On May 25th, I publicly acknowledged my abortion after 1,349 days of shame
I couldn't come home from New York to vote. So I shared my story instead, hoping to convince others
It took me 1,349 days to publicly acknowledge my abortion.
In the weeks leading up to the referendum, I couldn’t bring myself to reveal that I terminated a pregnancy on September 13th, 2014.
Despite the vocal Yes campaigners and liberal opinion pieces, despite a thousand different stories and my own pro-choice stance, I could not break the silence. Not yet. The shame of it still stuck in my throat.
Pending travel papers in the US prevented me from leaving the country for at least four months. I couldn’t come home. I could only watch events unfold from a computer screen. My experience was useless: I had no vote and no voice.
But on May 25th 2018, I finally shared the words I had waited four years to say: “Please be cognisant of the hundreds of women who have made the journey to England when you are voicing your opinions. I was one of those women…”
The decision came after a phone call with my mother when the polling stations in Ireland had been open for an hour. I rang her in tears from New York at 3am upon seeing a number of undecided and No voters on social media.
I wanted to do something before the polls closed, to change someone’s mind, perhaps. I was tired of silence.
“You are my daughter,” my mother said. “I will stand by you no matter what. If you feel you should, do it.”
She was in work at the time but stayed on the phone with me as I clicked “post” from 5,000km away.
It was difficult revisiting the memory of that Manchester clinic and the aftermath. The depression did not lift straight away; it took months to come to terms with my decision. But it is not the procedure itself that destroys you, it is the shame.

**DATA SHOWN**:
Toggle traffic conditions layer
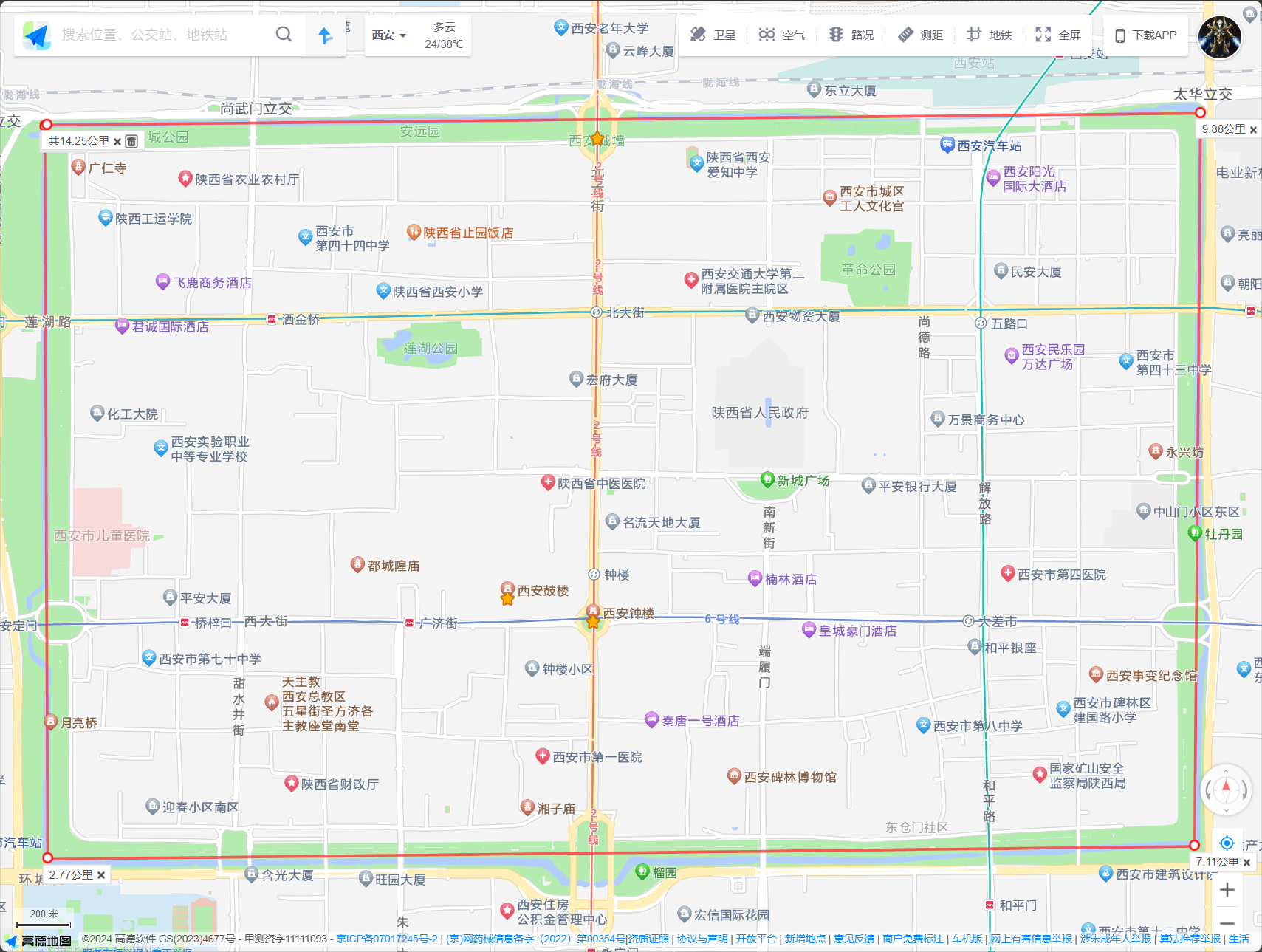The width and height of the screenshot is (1262, 952). tap(851, 35)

**TASKS**:
A: According to the essay about the abortion and the referendum, on what date was the pregnancy terminated?
B: Continue the essay about the abortion and the referendum from its final sentence onward.

**OUTPUTS IN ORDER**:
A: September 13th, 2014.

B:
It is the judgement people so casually churn out on social media, in political discourse, in legislation and in person: “selfish… monster… murderer”. It is the fact you could incur more jail time than a rapist.
It is the knowledge that some people you love may vilify and reject you if they find out. You carry the burden of that decision.
I was one of the luckier ones. I was not raped. I was not abused. I simply was not mentally or emotionally capable of having a child at that time. I was about to start a Master’s degree and in a relationship that was not meant to last.
I had parents that did not force a decision upon me. I had a supportive boyfriend who travelled with me. I had a mother to hold my hand in the dark months afterwards when the self-hatred became too much.
There are women who travel alone and return alone to cope in silence, in whatever way they can. I can only imagine what those who have travelled to England over the past five months have endured amid the graphic posters and vitriol.
Initially, I felt sick after posting my story. I couldn’t sleep. Telling that truth was like bloodletting; I felt weak and exposed. I paced back and forth around my living room for hours as my husband slept upstairs. What would people think?
I had vocally supported those “statistics with no faces” on numerous occasions while hiding my own. I had marched for choice, terrified my own decision would somehow come to light. Now, it had.
Five hours ahead in Ireland, the outlook was hopeful. Still, I didn’t believe it could be repealed, despite the “landslide” of yeses recorded in the preceding exit polls.
This was Ireland after all, where 15-year-old Ann Lovett died giving birth in a grotto in 1984. It is where Savita Halappanavar was fatally refused an abortion during a miscarriage in 2012. It is the country that abandoned myself and 3,735 others when we boarded planes to England in 2014 for a medical procedure.
The Irish have always been prone to silence. We buried our secrets in mass graves. We hid familial inconveniences in Magdalene asylums. We farmed out illegitimate babies to the highest bidder. Anything but live in disgrace. Anything but the truth.
But I underestimated the Ireland of 2018...
After posting my story, messages of support flooded in. I received mails from friends and family, from people I had not spoken to in years, all with the same assurance: “I’m voting Yes today.”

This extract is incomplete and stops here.